In an interview with a French newspaper, the director of the Marseille University Hospital Institute (IHU), Professor Didier Raoult, defended the effectiveness of chloroquine and said further studies on the drug were just a waste of time.
Raoult told Le Figaro that researchers and the French government were wasting their energy on useless studies of the chloroquine molecule: “If the drug kills the microbe, it is because it worked.”
He said in an interview with the daily on Friday April 3 that when scientific studies entail “increasingly heavy standards of verification,” the evaluation “moved away from the field to become a separate activity”.
For him, “90 percent of the treatments that have been invented in infectious diseases have never given rise to such studies”. Raoult also named the Nobel Prize in medicine Françoise Barré-Sinoussi, who “is not a doctor” but “a researcher”. He believes that they are not “on the same planet”.
Likewise for the government, the executive should not be “practicing medicine for us,” he said.
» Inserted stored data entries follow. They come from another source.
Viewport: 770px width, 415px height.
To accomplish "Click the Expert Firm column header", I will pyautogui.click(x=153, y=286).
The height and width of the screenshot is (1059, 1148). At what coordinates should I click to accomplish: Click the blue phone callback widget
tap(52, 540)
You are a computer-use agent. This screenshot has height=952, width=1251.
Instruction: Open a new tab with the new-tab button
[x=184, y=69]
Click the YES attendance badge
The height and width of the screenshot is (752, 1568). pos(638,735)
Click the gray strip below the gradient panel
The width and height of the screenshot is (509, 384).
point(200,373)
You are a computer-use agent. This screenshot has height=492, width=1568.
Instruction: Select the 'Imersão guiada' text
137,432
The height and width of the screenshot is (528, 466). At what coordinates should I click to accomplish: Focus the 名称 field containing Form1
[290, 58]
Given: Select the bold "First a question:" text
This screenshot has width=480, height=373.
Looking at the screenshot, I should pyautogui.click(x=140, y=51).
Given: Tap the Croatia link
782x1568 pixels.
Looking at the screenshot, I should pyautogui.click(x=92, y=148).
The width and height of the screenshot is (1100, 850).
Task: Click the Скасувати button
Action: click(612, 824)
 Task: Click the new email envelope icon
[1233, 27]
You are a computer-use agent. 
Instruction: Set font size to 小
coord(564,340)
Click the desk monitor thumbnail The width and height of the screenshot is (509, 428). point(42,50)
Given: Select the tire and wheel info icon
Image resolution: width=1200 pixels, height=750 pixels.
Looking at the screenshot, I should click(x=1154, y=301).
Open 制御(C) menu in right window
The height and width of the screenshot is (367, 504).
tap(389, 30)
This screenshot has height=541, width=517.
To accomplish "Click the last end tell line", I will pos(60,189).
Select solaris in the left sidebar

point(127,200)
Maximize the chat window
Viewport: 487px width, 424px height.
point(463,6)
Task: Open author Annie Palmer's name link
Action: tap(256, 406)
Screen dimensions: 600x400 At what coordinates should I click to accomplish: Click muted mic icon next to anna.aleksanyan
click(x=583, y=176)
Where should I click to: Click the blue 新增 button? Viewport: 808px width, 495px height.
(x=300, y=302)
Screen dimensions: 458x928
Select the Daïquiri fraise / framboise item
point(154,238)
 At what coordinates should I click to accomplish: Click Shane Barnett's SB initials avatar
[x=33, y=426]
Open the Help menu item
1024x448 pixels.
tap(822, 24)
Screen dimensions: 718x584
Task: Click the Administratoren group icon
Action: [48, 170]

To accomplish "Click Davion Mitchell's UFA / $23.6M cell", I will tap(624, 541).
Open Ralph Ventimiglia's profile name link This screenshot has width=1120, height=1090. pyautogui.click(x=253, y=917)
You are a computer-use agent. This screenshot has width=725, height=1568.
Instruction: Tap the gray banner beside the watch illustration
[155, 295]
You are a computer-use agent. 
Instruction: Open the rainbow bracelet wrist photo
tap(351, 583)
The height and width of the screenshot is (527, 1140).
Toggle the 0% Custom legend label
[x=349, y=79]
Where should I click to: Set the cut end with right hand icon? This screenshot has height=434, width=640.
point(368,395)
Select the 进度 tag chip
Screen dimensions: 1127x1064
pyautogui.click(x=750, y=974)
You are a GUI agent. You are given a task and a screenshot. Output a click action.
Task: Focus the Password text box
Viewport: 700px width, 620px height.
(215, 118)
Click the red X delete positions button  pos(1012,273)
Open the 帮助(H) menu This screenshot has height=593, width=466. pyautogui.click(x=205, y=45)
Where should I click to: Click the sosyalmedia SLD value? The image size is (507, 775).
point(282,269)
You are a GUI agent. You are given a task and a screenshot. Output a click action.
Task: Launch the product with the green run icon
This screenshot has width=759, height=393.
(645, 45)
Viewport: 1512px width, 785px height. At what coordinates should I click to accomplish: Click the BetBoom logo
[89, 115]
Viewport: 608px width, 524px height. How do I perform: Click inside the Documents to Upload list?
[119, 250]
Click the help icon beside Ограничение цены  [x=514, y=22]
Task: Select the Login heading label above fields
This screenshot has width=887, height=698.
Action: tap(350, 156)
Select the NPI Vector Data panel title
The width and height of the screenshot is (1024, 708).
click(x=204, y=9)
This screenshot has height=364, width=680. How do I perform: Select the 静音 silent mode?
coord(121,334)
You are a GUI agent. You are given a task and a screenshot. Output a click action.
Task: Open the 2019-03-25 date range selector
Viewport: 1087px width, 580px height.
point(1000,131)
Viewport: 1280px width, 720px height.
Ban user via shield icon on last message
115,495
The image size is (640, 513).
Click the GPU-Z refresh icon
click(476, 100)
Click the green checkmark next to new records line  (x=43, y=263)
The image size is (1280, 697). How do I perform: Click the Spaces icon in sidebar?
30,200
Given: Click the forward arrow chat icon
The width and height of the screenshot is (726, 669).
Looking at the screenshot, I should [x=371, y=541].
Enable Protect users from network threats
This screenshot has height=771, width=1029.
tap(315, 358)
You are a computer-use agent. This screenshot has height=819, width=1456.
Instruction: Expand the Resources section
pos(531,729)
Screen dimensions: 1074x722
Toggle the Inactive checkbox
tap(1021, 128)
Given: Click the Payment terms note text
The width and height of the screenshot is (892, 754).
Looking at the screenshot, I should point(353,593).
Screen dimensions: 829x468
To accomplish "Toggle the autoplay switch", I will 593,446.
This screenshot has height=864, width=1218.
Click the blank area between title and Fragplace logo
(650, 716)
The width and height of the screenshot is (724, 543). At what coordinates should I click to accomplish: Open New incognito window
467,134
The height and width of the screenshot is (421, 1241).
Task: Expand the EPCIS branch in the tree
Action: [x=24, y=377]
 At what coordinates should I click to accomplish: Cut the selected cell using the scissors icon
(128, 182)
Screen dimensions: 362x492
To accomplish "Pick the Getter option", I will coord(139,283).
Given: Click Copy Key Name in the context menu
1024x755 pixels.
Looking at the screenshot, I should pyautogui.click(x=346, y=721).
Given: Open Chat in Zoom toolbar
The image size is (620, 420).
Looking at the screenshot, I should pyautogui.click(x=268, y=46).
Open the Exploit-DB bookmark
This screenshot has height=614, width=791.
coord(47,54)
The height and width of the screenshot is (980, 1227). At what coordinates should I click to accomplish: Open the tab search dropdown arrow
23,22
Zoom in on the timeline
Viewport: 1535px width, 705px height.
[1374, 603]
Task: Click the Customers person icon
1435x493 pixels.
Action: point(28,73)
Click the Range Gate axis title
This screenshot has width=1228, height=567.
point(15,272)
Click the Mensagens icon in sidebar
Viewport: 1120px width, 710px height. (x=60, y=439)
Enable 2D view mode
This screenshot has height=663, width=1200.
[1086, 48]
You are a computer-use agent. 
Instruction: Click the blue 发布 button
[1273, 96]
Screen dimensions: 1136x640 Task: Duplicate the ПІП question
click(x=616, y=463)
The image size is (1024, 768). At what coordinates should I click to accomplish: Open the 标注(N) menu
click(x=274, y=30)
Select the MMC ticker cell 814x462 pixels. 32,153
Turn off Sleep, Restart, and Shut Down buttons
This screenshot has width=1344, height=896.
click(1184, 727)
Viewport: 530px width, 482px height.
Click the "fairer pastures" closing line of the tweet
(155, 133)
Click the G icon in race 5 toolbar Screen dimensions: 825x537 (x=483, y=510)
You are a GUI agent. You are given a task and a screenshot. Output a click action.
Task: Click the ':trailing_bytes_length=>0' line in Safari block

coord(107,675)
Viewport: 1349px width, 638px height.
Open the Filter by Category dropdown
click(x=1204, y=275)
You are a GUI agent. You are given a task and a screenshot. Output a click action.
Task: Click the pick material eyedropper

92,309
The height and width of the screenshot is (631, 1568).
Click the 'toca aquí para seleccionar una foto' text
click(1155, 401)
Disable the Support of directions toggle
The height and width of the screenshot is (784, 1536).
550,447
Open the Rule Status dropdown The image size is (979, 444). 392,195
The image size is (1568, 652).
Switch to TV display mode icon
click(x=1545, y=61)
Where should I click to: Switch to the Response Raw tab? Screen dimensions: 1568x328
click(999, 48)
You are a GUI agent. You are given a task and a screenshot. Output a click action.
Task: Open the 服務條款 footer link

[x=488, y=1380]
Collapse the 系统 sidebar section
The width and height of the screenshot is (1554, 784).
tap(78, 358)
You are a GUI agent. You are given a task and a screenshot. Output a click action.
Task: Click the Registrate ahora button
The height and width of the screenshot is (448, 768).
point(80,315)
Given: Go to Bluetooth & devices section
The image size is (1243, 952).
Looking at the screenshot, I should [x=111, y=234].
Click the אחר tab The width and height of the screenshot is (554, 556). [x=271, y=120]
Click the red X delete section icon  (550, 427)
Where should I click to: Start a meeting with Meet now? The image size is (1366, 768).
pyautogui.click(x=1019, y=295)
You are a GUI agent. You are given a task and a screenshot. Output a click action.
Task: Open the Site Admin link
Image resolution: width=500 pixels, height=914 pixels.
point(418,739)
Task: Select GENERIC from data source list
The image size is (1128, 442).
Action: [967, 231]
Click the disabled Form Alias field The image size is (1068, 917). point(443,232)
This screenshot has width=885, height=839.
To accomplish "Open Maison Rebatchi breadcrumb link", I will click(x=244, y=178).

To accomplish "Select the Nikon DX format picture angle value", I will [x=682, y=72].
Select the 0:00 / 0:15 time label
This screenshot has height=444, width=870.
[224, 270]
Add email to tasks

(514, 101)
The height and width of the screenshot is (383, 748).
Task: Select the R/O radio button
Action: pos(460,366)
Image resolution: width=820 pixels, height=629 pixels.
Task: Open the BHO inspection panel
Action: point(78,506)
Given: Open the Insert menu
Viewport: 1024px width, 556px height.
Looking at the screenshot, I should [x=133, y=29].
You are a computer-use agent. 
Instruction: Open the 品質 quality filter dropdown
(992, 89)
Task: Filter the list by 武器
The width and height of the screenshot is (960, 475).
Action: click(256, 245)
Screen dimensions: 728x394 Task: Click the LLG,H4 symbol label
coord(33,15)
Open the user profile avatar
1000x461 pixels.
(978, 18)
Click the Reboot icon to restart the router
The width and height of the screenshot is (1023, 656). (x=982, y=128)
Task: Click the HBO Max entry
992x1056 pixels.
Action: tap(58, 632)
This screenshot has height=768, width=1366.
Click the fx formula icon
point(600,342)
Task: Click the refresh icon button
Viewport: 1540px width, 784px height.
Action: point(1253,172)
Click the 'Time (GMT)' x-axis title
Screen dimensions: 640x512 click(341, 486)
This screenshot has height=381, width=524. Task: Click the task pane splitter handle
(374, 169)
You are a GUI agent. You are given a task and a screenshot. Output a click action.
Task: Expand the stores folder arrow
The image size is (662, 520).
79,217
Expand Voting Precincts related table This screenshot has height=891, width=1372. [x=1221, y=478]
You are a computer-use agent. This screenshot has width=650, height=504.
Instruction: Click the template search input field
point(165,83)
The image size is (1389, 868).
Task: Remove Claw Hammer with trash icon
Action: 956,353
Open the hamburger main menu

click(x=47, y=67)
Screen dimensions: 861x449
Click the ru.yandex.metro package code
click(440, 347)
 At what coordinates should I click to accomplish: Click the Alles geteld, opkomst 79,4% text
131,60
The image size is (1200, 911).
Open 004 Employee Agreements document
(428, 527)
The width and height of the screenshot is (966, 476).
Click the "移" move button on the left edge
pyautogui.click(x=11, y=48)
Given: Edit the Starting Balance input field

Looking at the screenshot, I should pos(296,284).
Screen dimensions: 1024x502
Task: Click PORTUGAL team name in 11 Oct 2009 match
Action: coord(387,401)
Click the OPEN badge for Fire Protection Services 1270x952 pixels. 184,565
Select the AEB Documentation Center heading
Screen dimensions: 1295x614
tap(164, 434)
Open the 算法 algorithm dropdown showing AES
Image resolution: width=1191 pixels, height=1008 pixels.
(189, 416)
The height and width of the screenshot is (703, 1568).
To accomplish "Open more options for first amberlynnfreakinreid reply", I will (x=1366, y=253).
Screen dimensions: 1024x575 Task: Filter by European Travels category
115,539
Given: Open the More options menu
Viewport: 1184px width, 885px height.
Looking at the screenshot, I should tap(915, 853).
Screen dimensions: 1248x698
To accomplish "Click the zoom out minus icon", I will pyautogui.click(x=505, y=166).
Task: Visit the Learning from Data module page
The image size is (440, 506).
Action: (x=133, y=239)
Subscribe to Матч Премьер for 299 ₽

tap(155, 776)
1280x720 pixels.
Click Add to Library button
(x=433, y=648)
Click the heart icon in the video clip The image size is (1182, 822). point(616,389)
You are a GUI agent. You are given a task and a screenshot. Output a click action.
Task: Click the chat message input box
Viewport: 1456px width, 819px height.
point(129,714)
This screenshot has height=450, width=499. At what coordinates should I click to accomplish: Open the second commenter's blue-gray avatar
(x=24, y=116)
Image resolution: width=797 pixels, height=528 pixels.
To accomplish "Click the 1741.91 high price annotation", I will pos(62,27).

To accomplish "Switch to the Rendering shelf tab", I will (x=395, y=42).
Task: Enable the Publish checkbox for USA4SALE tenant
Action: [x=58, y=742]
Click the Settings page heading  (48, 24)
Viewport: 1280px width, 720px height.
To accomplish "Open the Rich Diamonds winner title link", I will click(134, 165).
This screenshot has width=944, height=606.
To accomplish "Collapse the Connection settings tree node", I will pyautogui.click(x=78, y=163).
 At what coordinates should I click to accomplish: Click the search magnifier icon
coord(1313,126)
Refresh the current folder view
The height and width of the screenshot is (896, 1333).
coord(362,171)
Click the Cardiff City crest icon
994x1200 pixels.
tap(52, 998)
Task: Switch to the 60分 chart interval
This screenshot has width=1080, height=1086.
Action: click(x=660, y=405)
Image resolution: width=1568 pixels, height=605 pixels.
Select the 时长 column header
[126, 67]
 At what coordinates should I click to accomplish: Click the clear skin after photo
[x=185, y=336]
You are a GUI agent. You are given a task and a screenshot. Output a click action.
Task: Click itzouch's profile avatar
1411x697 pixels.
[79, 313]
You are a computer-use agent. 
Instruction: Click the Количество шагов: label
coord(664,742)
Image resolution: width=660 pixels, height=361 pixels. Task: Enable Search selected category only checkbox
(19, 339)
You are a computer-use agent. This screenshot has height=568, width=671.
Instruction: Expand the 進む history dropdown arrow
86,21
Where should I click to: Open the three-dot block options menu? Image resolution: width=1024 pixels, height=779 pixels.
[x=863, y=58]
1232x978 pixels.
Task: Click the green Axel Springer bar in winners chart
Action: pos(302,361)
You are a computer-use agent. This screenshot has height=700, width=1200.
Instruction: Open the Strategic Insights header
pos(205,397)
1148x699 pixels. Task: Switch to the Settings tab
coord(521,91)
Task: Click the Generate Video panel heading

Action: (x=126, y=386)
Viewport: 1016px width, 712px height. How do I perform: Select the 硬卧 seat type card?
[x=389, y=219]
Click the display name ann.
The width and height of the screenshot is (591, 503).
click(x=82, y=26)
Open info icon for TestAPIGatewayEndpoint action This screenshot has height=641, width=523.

The state is also mainly responsible for the death rate in the country: “We could not, or did not want to test the maximum number of patients to isolate and treat them. The results are there: we are one of the four countries in which there are the most deaths per million inhabitants, along with Italy, Spain and the Netherlands.”
There are a few questions about this policy, though. The first thing that had to be done was to “equip hospitals with infectious poles, and in particular test manufacturing units” to identify Coronavirus patients as quickly as possible.
“Why should I be prevented from giving drugs that are the only ones that seem to be working here and now? We can then conduct a retrospective study”, Raoult explained to Le Figaro. The results are there: “Some 1 003 patients treated at the IHU Mediterranean, and only one died.”
A second study on 80 patients, showed that their viral load was reduced each time by the administration of chloroquine, noted the specialist.
Raoult referred to epidemics that had taken place in the past, notably cholera in 1884: “We confined people to stop cholera. And it didn’t work at all.”
For yellow fever, patients had been quarantined, but the disease was “not contagious from person to person”. However, the doctor believes that quarantine is effective. “Of course you have to separate people who are infected from those who are not. But confining infected people, who do not know it, with others who are not, is a curious method.”